Dix minutes plus tard, Alicia vient à ma rencontre le visage de marbre. Elle porte une robe noire toute simple et peu de maquillage. Comme d'habitude elle est très jolie mais elle paraît inaccessible. Exactement comme moi.

À bien y penser, elle me ressemble beaucoup. Je me rends compte qu'à cause de moi j'ai perdu la femme que j'aime. J'aimerais qu'elle retrouve son innocence et sa naïveté. Maintenant, les rôles sont inversés. C'est moi qui éprouve des difficultés à me maîtriser.

- Je suis heureux que tu ais accepté mon invitation, j'avoue d'un ton neutre.

- Ne te méprends pas Raphaël, je suis ici pour tourner définitivement la page, réplique-t-elle durement. Tu n'avais pas besoin de préparer autant de choses.

Elle observe la salle couverte de roses et les décorations élaborées avec un œil critique.

- Tu fricotes avec ce Nathaniel, ne pus-je me retenir de dire avec un semblant de colère dans la voix.
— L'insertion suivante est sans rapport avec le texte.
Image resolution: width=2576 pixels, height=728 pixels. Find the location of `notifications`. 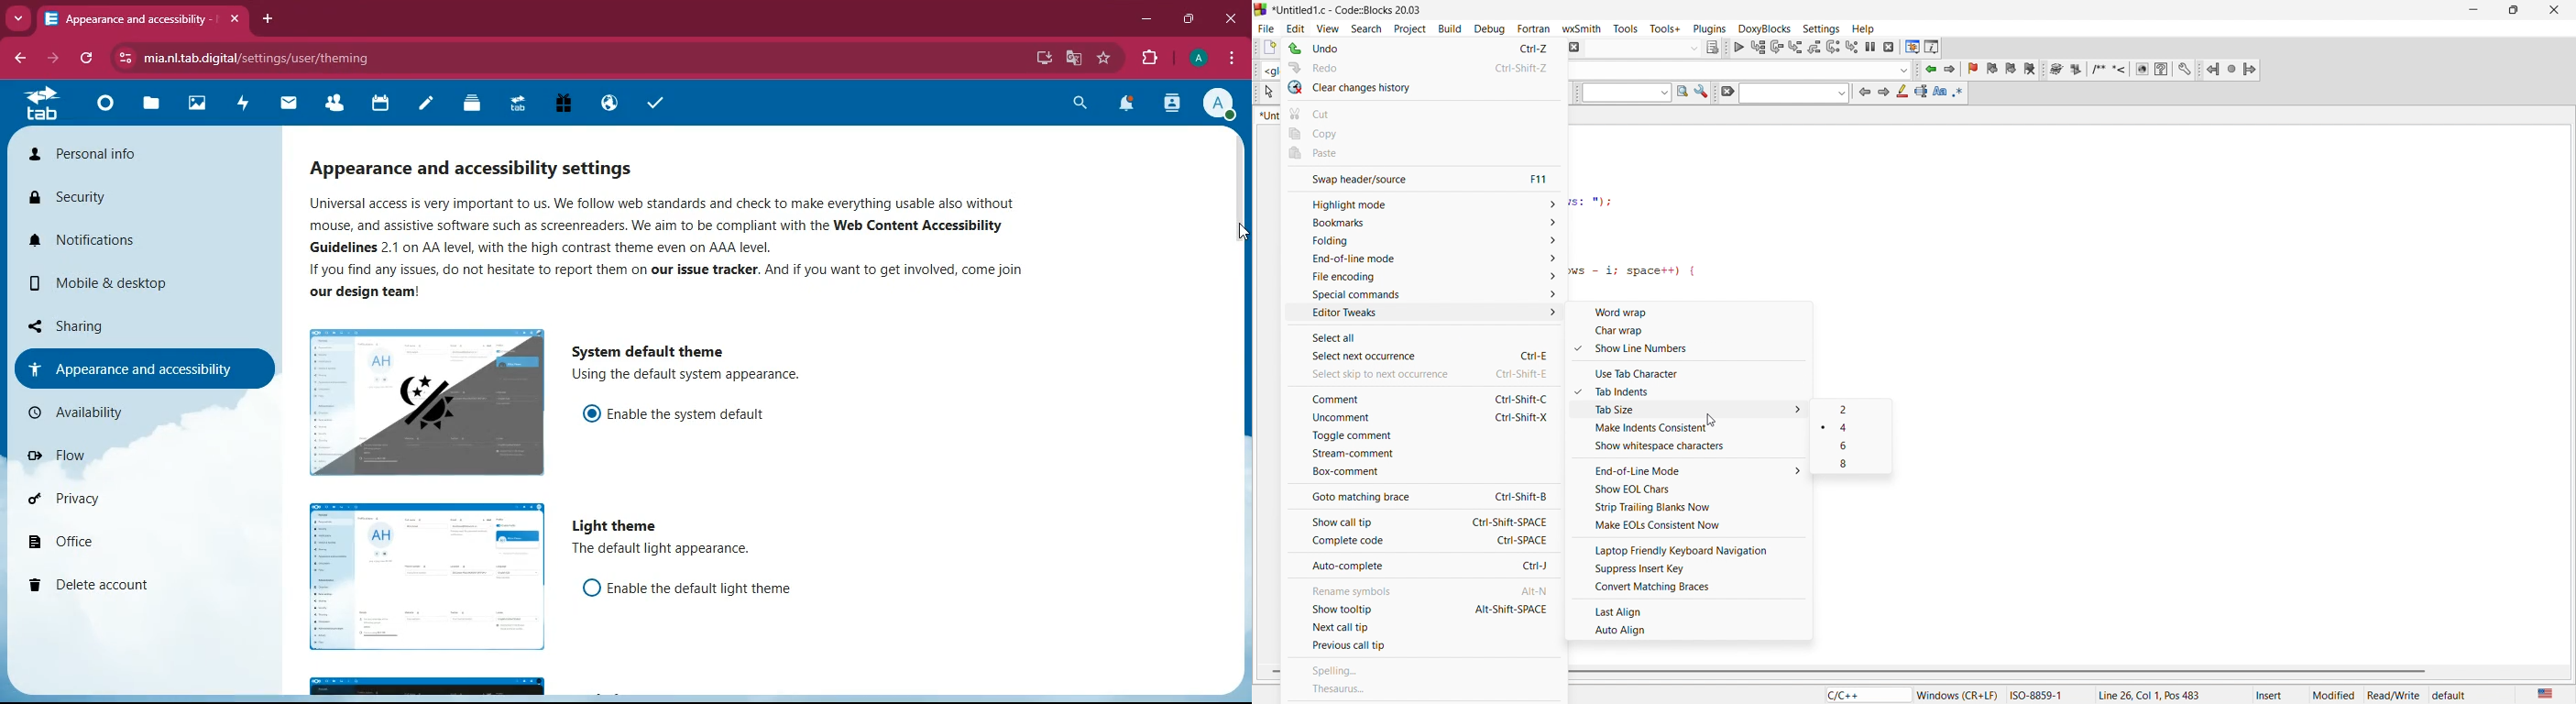

notifications is located at coordinates (128, 245). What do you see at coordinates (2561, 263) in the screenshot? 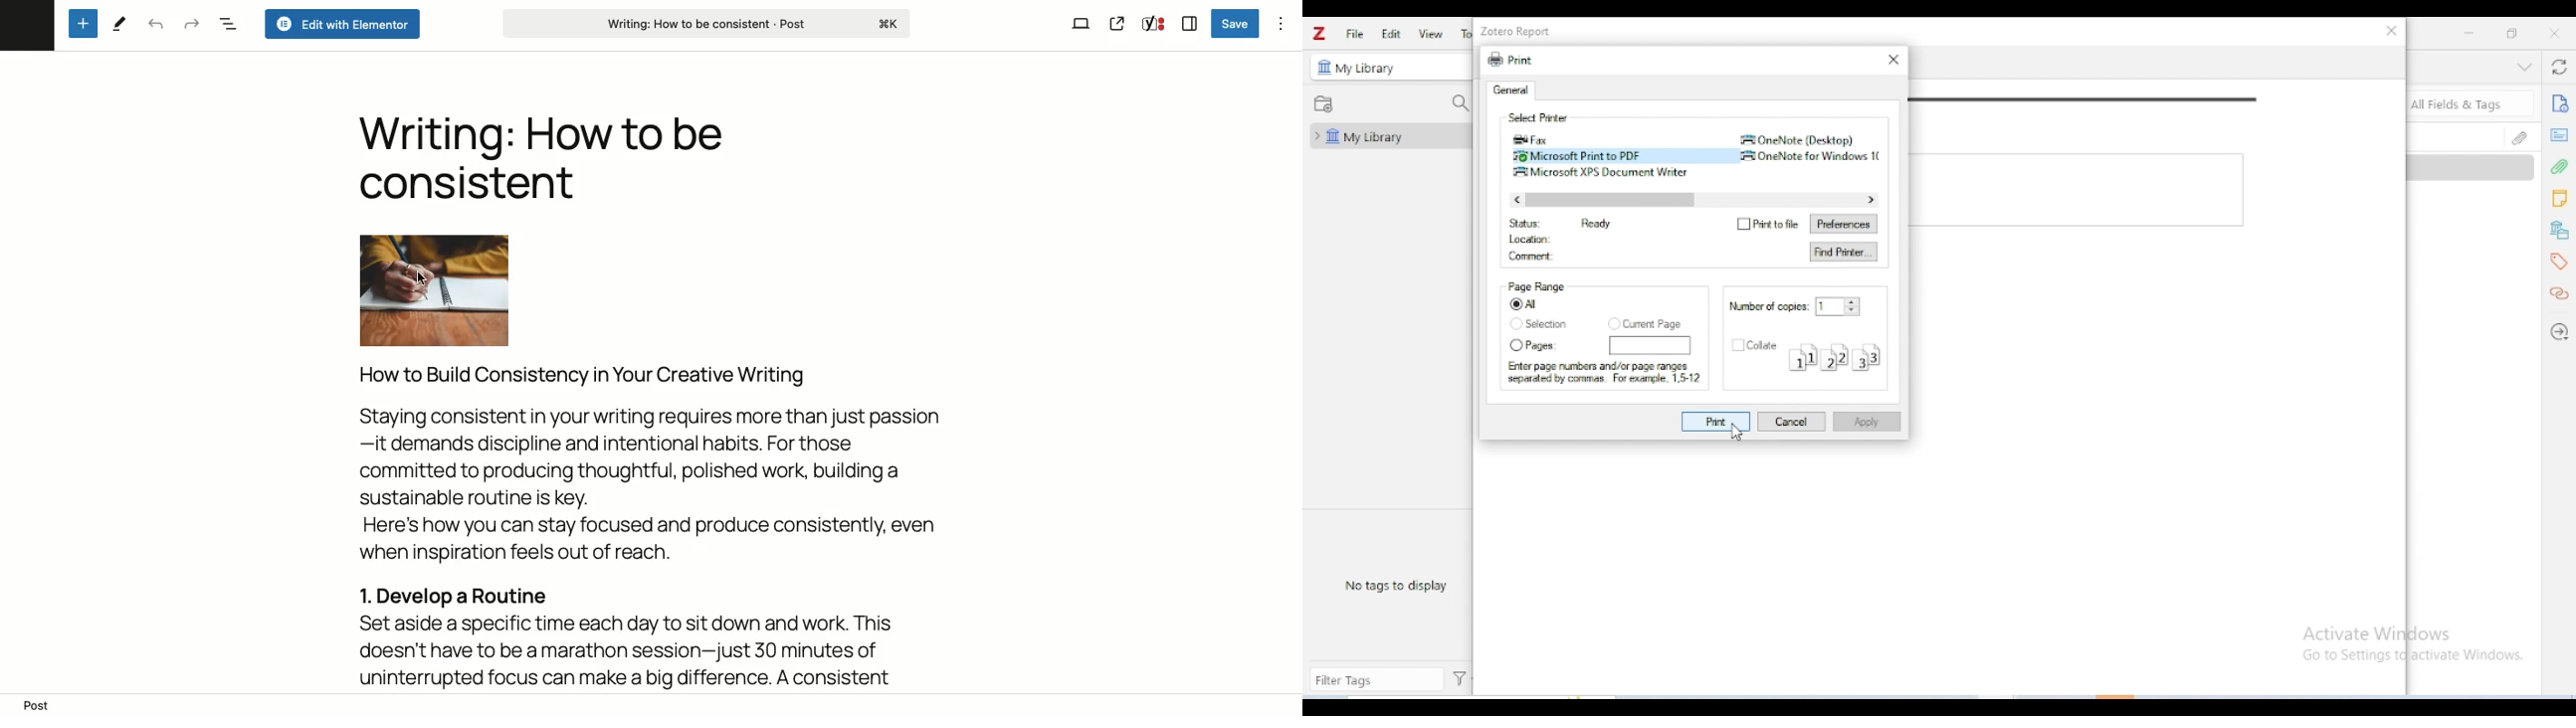
I see `tags` at bounding box center [2561, 263].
- Si tu m'as fait venir pour me dire ça alors je m'en vais, dit-elle en se retournant.

- J'ai besoin de toi Alicia, je lui avoue enfin.

- Et moi j'ai besoin que tu me laisses tranquille, s'énerve-t-elle. C'est trop tard Raphaël. Tu as tout gâché et je ne veux même plus savoir pourquoi.
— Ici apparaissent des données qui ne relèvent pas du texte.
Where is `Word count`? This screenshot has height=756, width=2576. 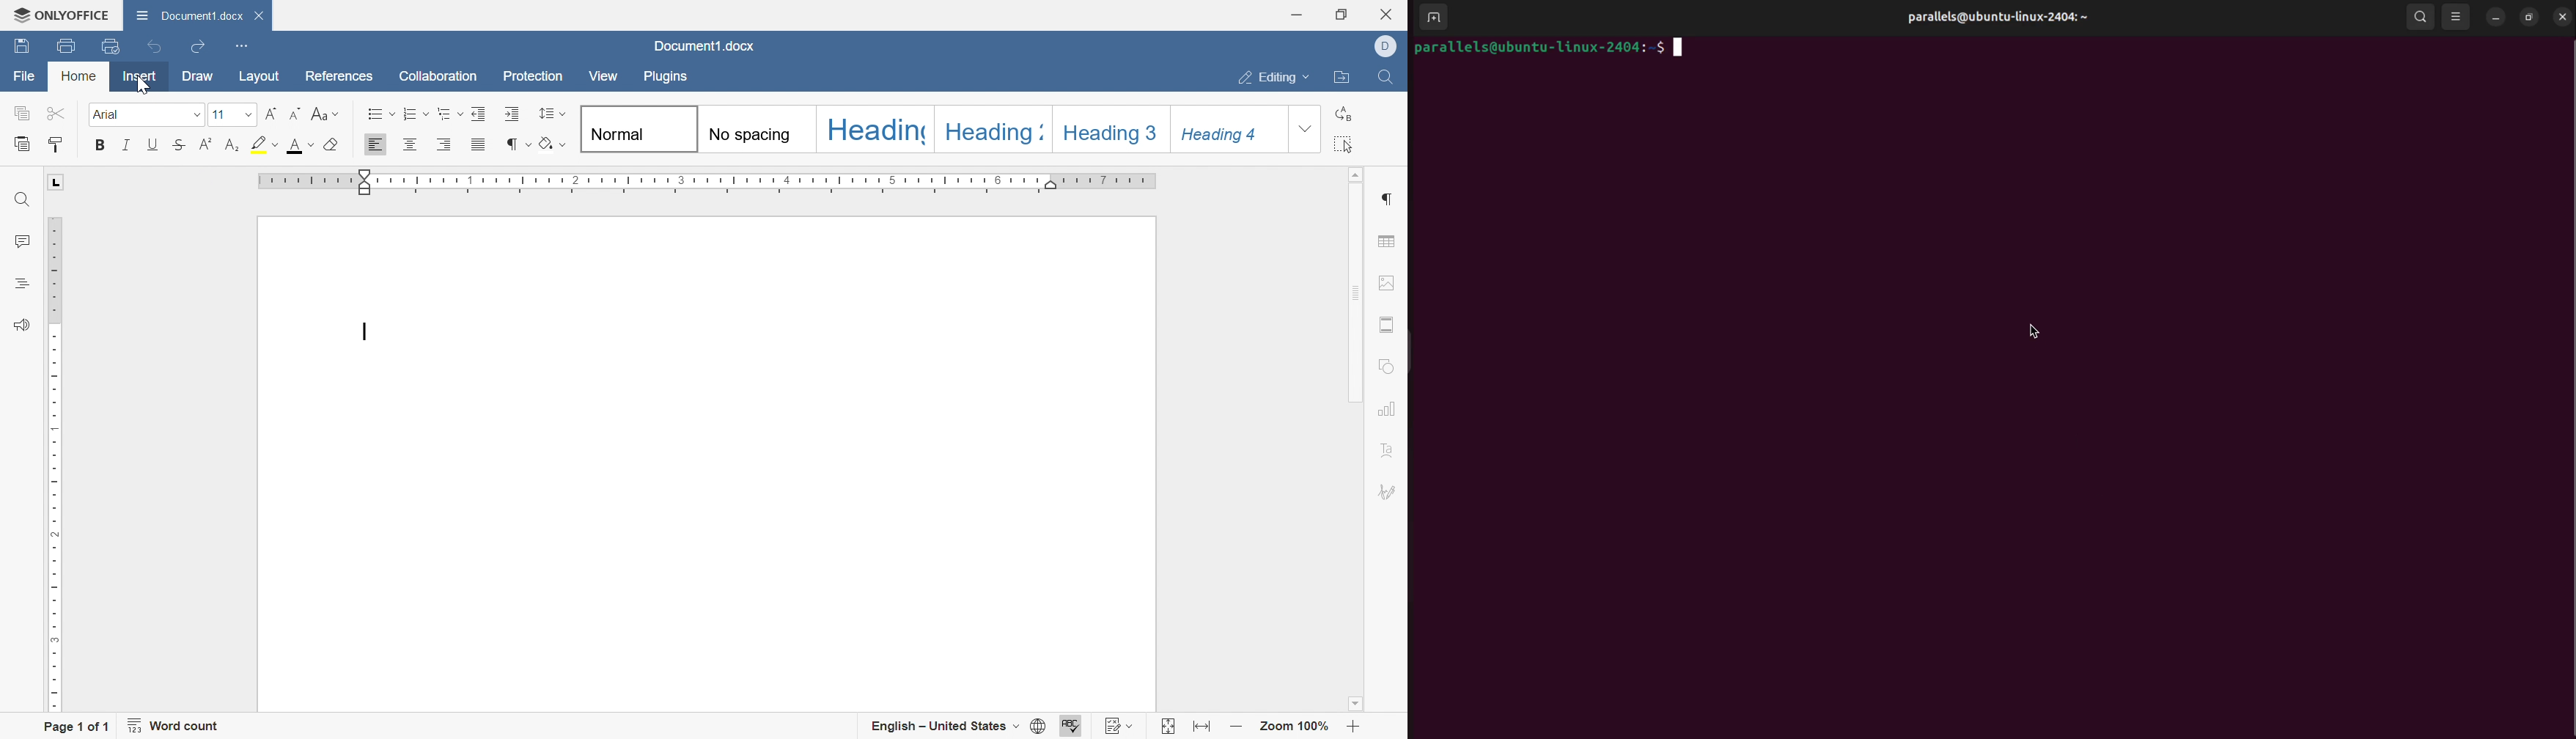 Word count is located at coordinates (174, 726).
En quelques secondes, elle claque la porte. Elle est partie tellement vite que je n'ai pas le temps de la rattraper. Elle échappe à mon attention en prenant un taxi et je reste seul sur le trottoir.
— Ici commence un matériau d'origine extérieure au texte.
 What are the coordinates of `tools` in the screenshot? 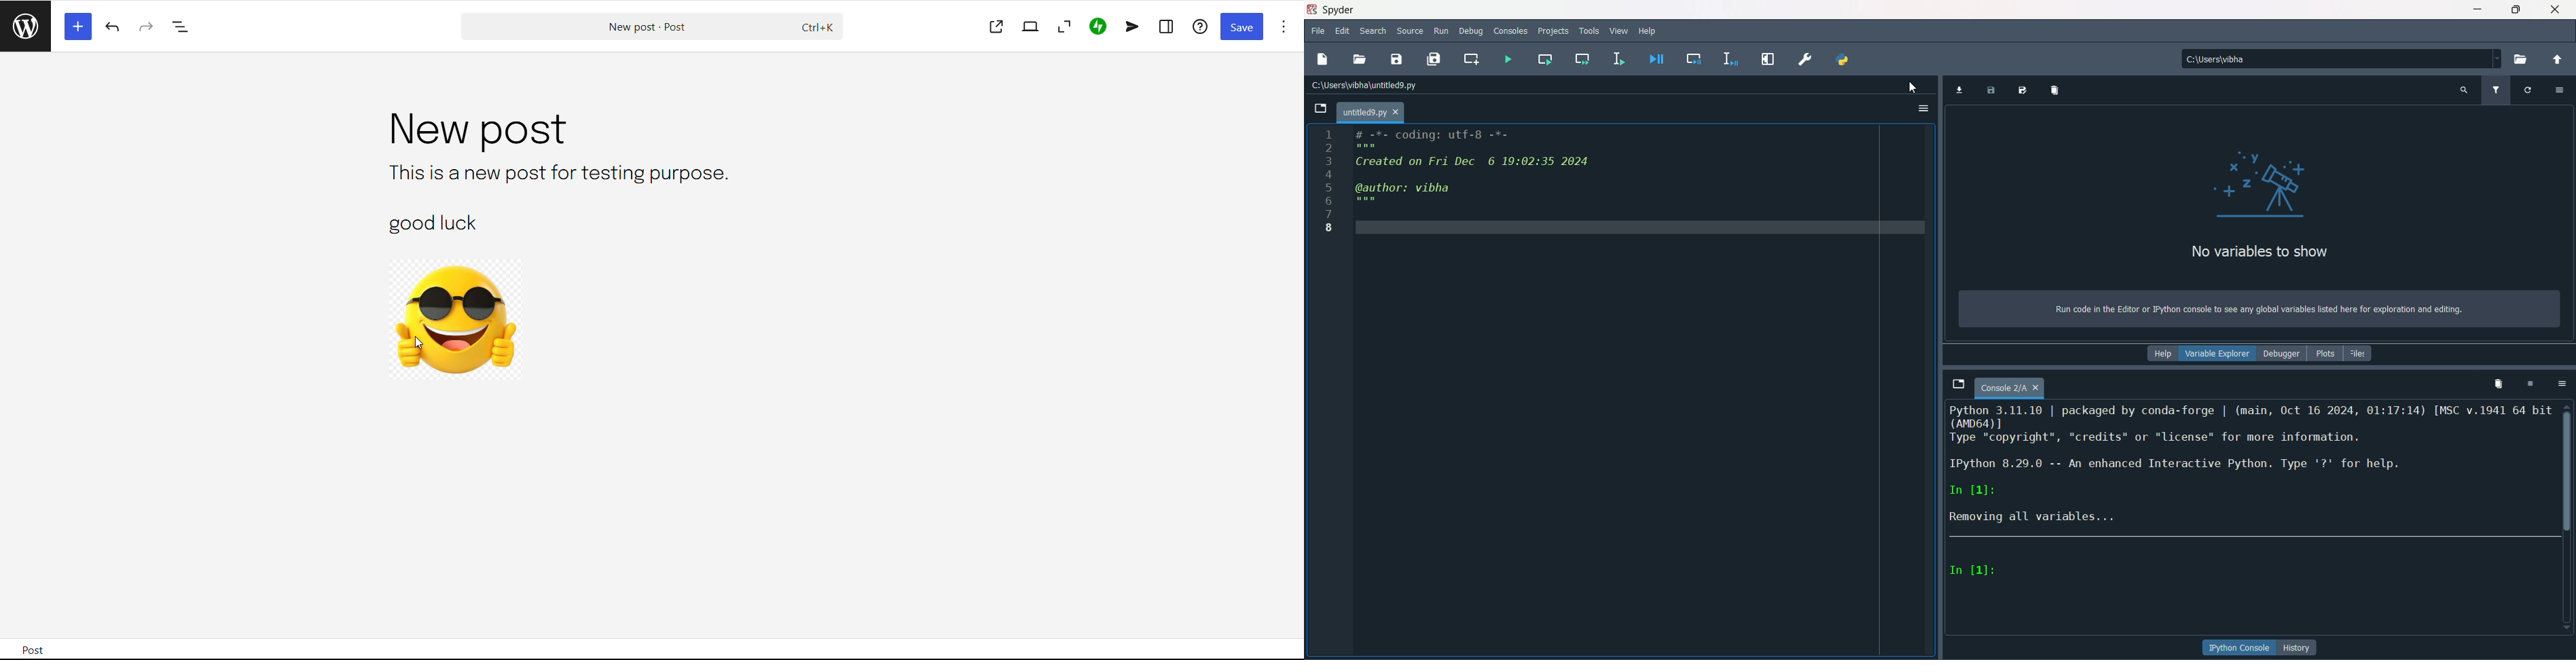 It's located at (1592, 32).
La vérité Alicia, c'est que je pensais que tu n'étais là que pour l'argent. En réalité tu restais près de moi parce que tu m'aimais. J'ai eu peur de cet amour et je t'ai rejeté.

Je rentre chez moi complètement dépité par ce cuisant échec. Marie le remarque et me demande ce qu'il s'est passé.

- Vous êtes vraiment un idiot monsieur Castillo, affirme-t-elle mécontente. Mademoiselle Alicia n'est pas la marquise de Bonnefoie !

- Je vous en prie Marie ! Je ne suis pas prêt à me faire insulter sous mon propre toit, je m'exclame en la réprimandant. Je vous signale que j'ai respecté vos conseils.

- Vous avez fait n'importe quoi oui ! continue-t-elle en posant brutalement un gratin devant moi.

- Je n'ai pas eu le temps de lui dire ce que je ressens, je soupire.

- Il va falloir vous forcer à avouer vos sentiments monsieur. Considérez Alicia comme une femme à part entière et pas comme une de vos duchesses écervelées.

Mon employée passe un coup de balai sans cesser de me regarder.

- Cependant, je crois bien que ça ne serve plus à rien, souffle Marie. C'est le premier échec auquel vous devrez faire face.

- Je n'échoue jamais, je gronde d'une voix dure. Je veux Alicia et je ferais tout pour la faire revenir.

Marie lâche un sourire énigmatique avant de s'éclipser en cuisine.